──────── INPUT MATERIAL
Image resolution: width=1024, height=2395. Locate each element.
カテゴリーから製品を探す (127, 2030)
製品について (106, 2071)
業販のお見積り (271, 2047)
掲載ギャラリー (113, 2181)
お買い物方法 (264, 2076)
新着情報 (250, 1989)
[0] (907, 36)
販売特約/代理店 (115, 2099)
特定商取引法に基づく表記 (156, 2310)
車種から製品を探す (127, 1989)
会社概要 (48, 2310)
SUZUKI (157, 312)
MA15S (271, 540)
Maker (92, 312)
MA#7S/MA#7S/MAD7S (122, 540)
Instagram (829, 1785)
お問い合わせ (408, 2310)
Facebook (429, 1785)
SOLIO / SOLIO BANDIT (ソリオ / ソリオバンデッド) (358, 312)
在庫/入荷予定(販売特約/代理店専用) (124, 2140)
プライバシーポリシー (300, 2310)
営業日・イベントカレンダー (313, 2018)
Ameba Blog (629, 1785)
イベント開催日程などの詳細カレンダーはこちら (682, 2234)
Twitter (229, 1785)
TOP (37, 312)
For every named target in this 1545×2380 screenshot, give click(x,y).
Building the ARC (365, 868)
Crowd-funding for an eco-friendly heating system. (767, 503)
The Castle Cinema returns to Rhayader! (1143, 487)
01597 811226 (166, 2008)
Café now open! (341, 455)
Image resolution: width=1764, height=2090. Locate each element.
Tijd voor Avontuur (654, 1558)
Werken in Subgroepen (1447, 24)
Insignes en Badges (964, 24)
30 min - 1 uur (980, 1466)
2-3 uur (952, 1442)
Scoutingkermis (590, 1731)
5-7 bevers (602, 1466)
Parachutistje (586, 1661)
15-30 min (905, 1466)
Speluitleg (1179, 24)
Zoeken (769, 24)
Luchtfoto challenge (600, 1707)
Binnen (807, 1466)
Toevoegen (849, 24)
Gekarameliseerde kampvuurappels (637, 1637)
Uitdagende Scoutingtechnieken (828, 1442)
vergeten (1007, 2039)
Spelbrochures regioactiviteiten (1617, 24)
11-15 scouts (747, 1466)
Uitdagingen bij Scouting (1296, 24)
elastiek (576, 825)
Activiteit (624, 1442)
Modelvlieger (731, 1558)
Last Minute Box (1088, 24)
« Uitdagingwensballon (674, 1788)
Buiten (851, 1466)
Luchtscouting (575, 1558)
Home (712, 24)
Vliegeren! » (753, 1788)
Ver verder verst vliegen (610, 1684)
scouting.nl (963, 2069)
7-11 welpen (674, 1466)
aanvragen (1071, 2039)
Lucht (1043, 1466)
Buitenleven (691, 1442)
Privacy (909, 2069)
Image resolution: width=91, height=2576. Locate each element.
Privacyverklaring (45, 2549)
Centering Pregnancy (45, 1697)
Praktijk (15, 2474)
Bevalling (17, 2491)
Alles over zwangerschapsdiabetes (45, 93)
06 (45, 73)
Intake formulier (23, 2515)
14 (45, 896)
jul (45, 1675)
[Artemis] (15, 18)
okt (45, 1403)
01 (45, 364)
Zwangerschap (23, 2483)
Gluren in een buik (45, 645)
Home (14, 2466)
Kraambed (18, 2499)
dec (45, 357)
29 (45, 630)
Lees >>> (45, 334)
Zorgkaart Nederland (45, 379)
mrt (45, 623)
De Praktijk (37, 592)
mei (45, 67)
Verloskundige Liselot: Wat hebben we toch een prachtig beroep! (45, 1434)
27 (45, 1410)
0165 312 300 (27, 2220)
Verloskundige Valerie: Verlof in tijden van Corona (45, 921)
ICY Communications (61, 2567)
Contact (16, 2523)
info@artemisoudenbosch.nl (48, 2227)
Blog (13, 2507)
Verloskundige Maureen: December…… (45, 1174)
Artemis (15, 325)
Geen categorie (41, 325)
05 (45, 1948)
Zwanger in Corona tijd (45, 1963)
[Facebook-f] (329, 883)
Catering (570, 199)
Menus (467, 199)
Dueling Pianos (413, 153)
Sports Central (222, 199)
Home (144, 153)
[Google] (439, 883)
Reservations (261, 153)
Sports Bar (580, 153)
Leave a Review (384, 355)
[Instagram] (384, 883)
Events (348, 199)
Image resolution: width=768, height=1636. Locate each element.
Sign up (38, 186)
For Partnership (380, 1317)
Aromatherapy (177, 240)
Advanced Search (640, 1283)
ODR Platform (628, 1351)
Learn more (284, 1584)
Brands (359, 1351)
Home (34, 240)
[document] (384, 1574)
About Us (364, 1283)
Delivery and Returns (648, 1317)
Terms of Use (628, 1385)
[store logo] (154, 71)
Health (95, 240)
────────────────
**WORK TASK:** Output only an exact transcription of the lines above from the one with "Werken in Subgroepen (1447, 24)" up to and including the one with "Gekarameliseerde kampvuurappels (637, 1637)".

**RESPONSE TO THE TASK:**
Werken in Subgroepen (1447, 24)
Insignes en Badges (964, 24)
30 min - 1 uur (980, 1466)
2-3 uur (952, 1442)
Scoutingkermis (590, 1731)
5-7 bevers (602, 1466)
Parachutistje (586, 1661)
15-30 min (905, 1466)
Speluitleg (1179, 24)
Zoeken (769, 24)
Luchtfoto challenge (600, 1707)
Binnen (807, 1466)
Toevoegen (849, 24)
Gekarameliseerde kampvuurappels (637, 1637)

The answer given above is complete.